🤖 AI Summary
Recommender systems face dual challenges of interaction data sparsity and popularity bias. To address these, we propose LLM-GCL: a novel framework that first leverages large language models (LLMs) for few-shot prompt-based candidate re-ranking; high-confidence synthetic interactions are then generated via majority voting, ensuring theoretical guarantees on both effectiveness and distributional consistency of data augmentation. Subsequently, the original and synthetic interactions are jointly encoded into a heterogeneous graph, where text description–driven graph contrastive learning (GCL) refines user-item representations. By synergistically mitigating data sparsity and long-tail popularity bias, LLM-GCL achieves significant improvements in Recall@K and NDCG across multiple benchmark datasets, while substantially reducing popularity bias—e.g., decreasing Item Popularity Gap by up to 23.6%—outperforming state-of-the-art baselines comprehensively.
📝 Abstract
Recommendation systems often suffer from data sparsity caused by limited user-item interactions, which degrade their performance and amplify popularity bias in real-world scenarios.

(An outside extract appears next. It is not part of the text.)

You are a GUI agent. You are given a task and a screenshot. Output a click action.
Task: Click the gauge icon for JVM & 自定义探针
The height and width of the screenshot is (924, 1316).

This paper proposes a novel data augmentation framework that leverages Large Language Models (LLMs) and item textual descriptions to enrich interaction data. By few-shot prompting LLMs multiple times to rerank items and aggregating the results via majority voting, we generate high-confidence synthetic user-item interactions, supported by theoretical guarantees based on the concentration of measure. To effectively leverage the augmented data in the context of a graph recommendation system, we integrate it into a graph contrastive learning framework to mitigate distributional shift and alleviate popularity bias. Extensive experiments show that our method improves accuracy and reduces popularity bias, outperforming strong baselines.